* **Set exercise**:
Locate each line in the entries below that contains the string "rating" and copy those lines.

Some records
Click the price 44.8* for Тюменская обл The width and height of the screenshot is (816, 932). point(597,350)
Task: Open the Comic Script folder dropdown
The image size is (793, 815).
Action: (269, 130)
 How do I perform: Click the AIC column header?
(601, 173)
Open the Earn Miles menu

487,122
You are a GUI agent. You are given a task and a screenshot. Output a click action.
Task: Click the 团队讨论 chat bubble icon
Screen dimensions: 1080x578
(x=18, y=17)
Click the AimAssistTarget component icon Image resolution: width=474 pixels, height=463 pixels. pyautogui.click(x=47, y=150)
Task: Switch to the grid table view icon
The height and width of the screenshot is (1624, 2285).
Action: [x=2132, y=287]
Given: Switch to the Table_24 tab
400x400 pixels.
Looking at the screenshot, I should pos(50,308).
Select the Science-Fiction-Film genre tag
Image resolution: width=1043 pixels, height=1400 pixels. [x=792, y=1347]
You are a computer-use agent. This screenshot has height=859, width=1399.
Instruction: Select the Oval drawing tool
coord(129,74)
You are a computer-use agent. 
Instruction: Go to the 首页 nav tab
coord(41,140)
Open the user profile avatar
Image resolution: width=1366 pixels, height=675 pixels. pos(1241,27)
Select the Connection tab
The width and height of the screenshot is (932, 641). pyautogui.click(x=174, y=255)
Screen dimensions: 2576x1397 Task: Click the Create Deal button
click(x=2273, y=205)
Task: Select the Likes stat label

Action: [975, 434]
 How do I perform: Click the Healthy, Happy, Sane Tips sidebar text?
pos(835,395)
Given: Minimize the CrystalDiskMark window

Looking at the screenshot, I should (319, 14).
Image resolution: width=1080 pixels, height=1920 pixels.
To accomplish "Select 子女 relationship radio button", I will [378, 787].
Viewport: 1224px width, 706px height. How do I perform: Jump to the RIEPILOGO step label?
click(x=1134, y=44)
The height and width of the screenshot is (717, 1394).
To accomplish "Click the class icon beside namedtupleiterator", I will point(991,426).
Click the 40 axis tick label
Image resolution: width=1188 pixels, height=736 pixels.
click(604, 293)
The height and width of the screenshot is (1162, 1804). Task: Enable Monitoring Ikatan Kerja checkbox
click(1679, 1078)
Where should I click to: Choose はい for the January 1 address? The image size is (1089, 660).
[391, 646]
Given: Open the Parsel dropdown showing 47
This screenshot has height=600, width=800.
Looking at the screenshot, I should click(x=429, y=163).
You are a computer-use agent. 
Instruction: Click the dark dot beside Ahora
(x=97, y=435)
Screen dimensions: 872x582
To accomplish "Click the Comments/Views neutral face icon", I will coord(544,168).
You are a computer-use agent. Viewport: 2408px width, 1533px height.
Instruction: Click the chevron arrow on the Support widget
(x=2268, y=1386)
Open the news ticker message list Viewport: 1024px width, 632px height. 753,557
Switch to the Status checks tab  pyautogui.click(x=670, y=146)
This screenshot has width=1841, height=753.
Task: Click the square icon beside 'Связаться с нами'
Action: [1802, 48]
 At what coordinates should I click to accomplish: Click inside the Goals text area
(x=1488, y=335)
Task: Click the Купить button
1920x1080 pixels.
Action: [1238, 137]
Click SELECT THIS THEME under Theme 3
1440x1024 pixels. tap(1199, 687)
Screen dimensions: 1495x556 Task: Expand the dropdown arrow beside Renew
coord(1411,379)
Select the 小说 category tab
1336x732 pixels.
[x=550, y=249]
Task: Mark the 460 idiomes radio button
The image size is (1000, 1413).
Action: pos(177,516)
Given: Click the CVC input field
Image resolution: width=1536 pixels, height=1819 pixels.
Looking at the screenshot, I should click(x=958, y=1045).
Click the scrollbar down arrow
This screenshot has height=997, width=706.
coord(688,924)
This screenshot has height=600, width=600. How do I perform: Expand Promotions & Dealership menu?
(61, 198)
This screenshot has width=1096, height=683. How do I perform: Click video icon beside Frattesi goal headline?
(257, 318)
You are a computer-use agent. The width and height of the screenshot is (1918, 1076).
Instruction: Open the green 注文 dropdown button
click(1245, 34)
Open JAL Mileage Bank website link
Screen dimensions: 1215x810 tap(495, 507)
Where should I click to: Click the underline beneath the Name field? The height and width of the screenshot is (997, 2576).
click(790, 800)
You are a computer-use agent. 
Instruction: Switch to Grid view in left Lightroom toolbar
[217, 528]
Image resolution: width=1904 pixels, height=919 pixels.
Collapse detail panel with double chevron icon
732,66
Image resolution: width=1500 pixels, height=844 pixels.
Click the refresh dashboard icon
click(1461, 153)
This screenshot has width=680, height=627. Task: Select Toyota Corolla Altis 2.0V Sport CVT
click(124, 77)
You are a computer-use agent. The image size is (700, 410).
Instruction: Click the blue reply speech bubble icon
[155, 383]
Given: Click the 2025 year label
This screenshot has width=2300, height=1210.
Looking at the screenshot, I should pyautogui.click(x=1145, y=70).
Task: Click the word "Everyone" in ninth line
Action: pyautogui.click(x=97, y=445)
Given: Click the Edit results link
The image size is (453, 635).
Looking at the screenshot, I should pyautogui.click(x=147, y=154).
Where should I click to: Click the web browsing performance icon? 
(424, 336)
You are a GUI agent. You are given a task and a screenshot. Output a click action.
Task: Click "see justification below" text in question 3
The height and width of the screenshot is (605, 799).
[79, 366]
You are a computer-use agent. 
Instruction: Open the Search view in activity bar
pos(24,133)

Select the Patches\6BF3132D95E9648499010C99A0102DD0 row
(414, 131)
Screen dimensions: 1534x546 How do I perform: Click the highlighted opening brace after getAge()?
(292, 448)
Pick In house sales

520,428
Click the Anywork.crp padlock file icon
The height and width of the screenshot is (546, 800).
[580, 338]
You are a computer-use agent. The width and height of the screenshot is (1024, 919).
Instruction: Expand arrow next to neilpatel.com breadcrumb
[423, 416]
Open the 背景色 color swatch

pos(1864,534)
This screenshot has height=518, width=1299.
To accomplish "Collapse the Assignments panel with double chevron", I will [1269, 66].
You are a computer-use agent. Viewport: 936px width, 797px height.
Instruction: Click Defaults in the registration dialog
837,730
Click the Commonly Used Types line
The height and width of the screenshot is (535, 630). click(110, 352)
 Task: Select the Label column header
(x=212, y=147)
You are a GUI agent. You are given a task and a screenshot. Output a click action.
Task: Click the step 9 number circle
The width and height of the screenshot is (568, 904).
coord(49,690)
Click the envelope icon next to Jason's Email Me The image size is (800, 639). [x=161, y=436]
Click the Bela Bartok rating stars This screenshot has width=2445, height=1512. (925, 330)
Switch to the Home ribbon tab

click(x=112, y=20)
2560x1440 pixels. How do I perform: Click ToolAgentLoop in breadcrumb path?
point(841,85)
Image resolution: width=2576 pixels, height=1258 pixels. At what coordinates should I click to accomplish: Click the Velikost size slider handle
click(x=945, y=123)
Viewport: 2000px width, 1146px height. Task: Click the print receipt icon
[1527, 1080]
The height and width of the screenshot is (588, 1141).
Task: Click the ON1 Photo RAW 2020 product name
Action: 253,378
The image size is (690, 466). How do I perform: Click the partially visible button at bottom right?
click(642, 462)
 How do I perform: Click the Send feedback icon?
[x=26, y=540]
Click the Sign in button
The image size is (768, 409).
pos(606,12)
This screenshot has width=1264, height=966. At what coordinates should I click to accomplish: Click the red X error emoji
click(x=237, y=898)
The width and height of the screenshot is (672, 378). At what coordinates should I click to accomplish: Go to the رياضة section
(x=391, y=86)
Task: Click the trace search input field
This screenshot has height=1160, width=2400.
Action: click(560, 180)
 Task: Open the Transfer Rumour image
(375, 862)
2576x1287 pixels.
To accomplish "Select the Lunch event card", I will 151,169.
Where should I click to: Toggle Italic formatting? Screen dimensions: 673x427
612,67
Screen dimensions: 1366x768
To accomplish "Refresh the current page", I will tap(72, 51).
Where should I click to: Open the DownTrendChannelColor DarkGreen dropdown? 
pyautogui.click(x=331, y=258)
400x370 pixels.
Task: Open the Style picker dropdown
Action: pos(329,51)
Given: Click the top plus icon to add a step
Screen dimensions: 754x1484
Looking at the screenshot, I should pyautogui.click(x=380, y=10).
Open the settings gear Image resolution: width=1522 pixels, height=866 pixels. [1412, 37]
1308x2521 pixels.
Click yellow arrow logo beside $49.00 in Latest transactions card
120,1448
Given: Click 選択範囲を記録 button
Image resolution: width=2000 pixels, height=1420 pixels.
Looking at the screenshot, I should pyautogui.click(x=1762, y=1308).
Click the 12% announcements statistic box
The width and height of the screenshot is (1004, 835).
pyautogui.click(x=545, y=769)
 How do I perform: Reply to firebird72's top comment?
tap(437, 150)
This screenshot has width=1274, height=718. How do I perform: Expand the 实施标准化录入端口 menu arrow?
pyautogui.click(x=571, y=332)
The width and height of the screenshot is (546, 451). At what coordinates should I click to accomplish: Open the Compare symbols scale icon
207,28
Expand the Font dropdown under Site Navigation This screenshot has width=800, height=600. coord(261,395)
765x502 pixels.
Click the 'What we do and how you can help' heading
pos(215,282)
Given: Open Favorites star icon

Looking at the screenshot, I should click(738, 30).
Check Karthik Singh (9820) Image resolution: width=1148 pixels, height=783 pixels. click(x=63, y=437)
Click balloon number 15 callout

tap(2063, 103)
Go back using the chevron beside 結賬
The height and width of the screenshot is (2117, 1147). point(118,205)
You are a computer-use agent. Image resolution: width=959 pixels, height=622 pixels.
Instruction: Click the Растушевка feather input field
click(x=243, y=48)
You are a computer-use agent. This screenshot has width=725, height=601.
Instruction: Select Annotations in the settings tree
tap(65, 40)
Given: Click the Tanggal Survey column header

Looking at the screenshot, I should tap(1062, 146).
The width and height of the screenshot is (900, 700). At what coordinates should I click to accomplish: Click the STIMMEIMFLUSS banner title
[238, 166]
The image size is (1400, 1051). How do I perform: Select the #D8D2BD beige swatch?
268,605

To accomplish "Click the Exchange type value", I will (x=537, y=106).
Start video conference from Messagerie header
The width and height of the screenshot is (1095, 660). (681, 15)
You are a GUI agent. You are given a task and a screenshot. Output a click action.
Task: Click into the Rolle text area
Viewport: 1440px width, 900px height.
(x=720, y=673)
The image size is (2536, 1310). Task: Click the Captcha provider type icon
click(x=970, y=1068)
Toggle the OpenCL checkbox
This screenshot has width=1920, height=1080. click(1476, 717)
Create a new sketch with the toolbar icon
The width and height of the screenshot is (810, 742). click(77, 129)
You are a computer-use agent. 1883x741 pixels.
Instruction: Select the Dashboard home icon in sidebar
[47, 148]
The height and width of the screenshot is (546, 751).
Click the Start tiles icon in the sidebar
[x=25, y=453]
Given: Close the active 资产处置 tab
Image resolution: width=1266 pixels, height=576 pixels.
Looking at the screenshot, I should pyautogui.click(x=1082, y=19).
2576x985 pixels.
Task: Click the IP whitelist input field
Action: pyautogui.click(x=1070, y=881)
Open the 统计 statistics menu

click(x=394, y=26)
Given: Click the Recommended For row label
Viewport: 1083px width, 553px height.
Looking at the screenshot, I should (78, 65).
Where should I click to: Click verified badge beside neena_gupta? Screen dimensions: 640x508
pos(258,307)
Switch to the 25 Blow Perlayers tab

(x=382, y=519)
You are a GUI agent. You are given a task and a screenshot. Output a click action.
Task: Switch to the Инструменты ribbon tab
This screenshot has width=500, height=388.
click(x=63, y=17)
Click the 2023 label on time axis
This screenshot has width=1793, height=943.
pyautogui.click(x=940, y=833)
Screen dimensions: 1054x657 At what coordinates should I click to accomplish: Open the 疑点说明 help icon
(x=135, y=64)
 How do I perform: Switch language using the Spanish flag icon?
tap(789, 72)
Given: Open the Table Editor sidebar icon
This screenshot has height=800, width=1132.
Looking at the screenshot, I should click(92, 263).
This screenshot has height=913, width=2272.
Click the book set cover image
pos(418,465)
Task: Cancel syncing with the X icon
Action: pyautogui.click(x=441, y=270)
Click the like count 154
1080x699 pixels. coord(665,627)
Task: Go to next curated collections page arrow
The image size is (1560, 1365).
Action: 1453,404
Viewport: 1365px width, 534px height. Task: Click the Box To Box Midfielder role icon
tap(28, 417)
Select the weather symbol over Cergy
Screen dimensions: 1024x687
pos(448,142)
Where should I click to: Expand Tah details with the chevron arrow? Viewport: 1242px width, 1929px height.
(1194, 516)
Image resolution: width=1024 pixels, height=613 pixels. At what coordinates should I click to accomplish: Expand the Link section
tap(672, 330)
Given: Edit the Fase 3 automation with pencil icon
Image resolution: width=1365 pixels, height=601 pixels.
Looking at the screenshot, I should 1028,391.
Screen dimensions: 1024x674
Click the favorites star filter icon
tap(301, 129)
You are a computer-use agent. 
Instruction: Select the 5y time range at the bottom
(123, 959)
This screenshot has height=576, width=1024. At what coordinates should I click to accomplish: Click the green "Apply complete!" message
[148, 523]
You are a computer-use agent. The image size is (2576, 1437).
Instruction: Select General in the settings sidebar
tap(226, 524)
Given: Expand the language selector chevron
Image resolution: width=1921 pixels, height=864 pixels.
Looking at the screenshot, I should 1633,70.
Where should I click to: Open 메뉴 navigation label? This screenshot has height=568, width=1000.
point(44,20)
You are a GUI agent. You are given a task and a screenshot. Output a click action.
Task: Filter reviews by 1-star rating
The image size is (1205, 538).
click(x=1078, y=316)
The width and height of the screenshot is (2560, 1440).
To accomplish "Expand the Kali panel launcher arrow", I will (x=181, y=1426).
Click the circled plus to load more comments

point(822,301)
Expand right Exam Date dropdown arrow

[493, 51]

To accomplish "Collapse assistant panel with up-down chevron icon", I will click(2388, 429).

* **Exercise response**:
Click the Bela Bartok rating stars This screenshot has width=2445, height=1512. (925, 330)
Task: Filter reviews by 1-star rating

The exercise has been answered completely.